## Given exercise 1
In the forum thread, what did the writer decide was the cause of the 2013 MBP's lag on the web?
## Given exercise 2
Duplicate the part of the forum thread that opens with the words containing "But basic sites" and closes with "the CPU does.".

## Supplied text
-- Start --
That said, I recently upgraded to a new MBP because my 2013 MBP had gotten
really laggy for certain things, particularly the web (and the inspector,
etc.). This was weird, because on pure-compute tasks it still did pretty okay.
But basic sites like Twitter were visibly laggy, and the Chrome debugger was
like mud.

I did some research and ended up concluding that it came down to the
integrated GPU. The processor itself was still significantly faster than a
brand-new Air, based on benchmarks, but integrated GPUs have made huge strides
in the past 5 years (and web pages have gotten significantly heavier) and I
guess that has a more noticeable impact on basic tasks than the CPU does.

Anyway. If you're only doing the occasional, light web dev then I would guess
you'll be fine. It'll be noticeably slower than your 2017 MBP, but probably
still passable.

------
archi42
Oh, I did expect a higher geekbench score TBH: My dual Xeon 2687W (v1) with
128GB DDR3 (2*4 channel) gives me 830 SC and 6000/10000 MC (1/2 CPUs). And
that's with thermal limitation due 1U cooling solution. OS is Arch Linux on
nvme with spectre&other mitigations disabled (compute node).
-- End --
## Data listing
-- Start --
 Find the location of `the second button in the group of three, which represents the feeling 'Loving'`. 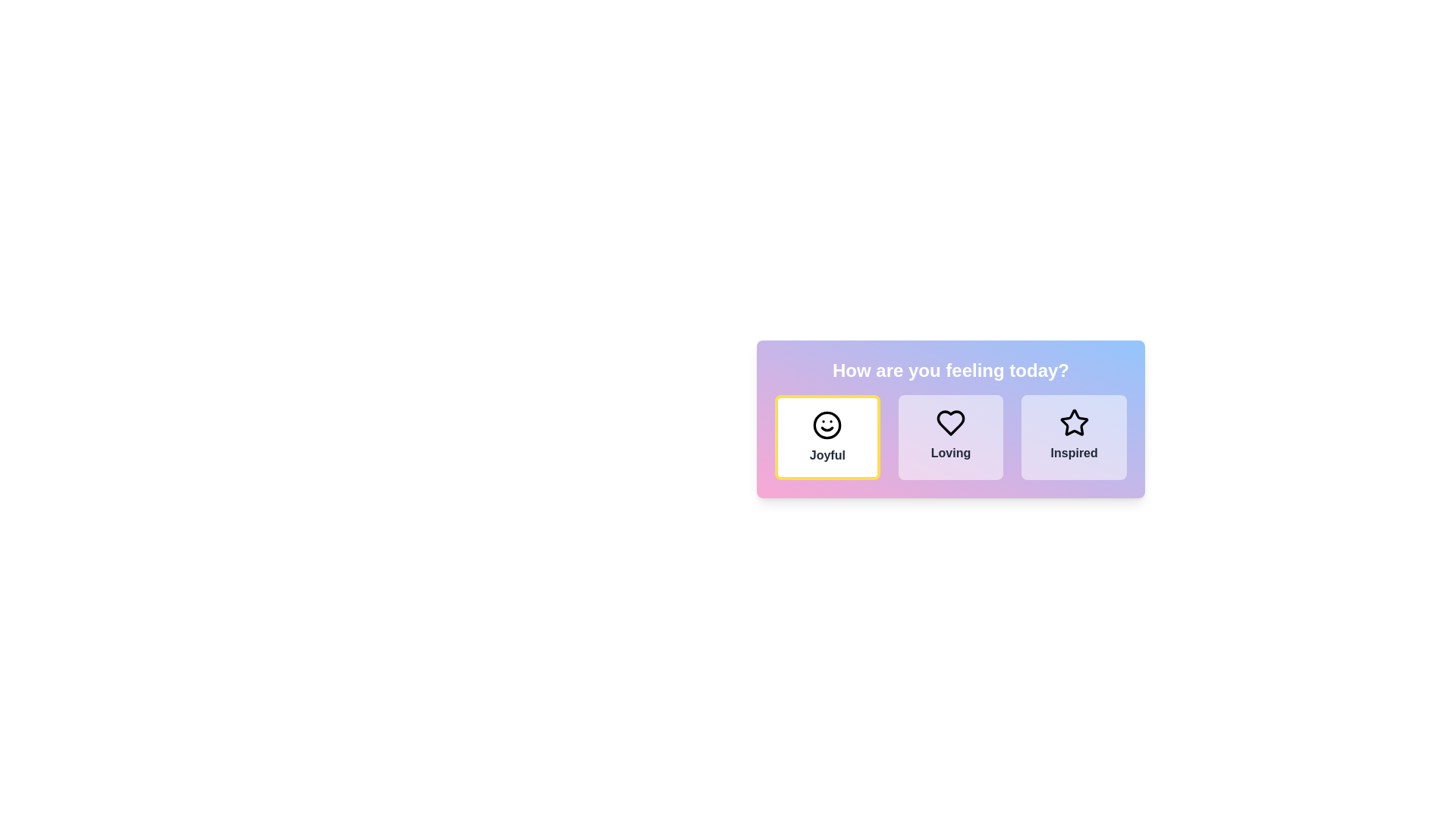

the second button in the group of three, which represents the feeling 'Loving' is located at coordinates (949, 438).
-- End --
-- Start --
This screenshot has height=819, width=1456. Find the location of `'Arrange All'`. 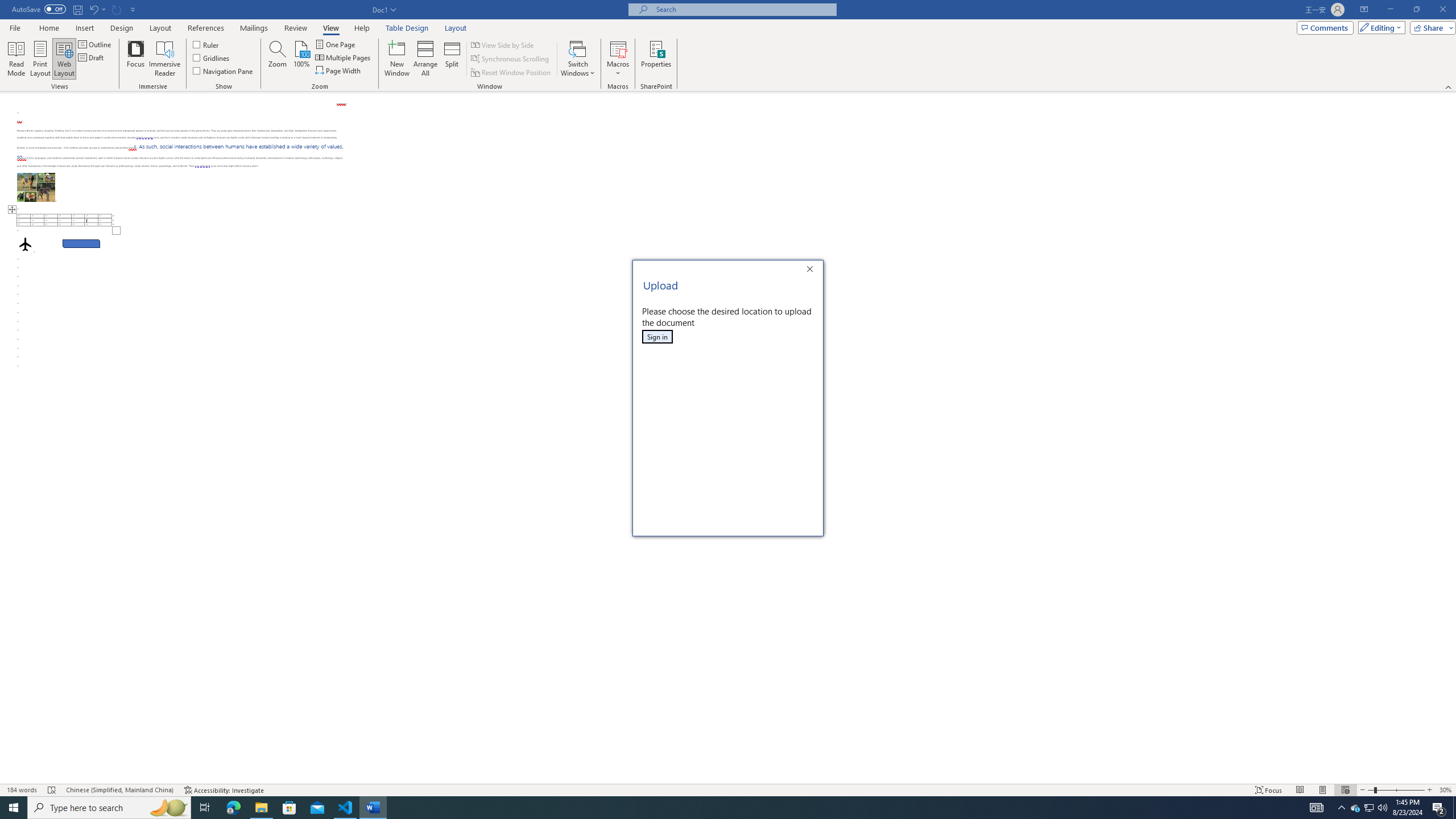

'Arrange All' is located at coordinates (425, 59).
-- End --
## Problem solution 1
The integrated GPU.

## Problem solution 2
But basic sites like Twitter were visibly laggy, and the Chrome debugger was
like mud.

I did some research and ended up concluding that it came down to the
integrated GPU. The processor itself was still significantly faster than a
brand-new Air, based on benchmarks, but integrated GPUs have made huge strides
in the past 5 years (and web pages have gotten significantly heavier) and I
guess that has a more noticeable impact on basic tasks than the CPU does.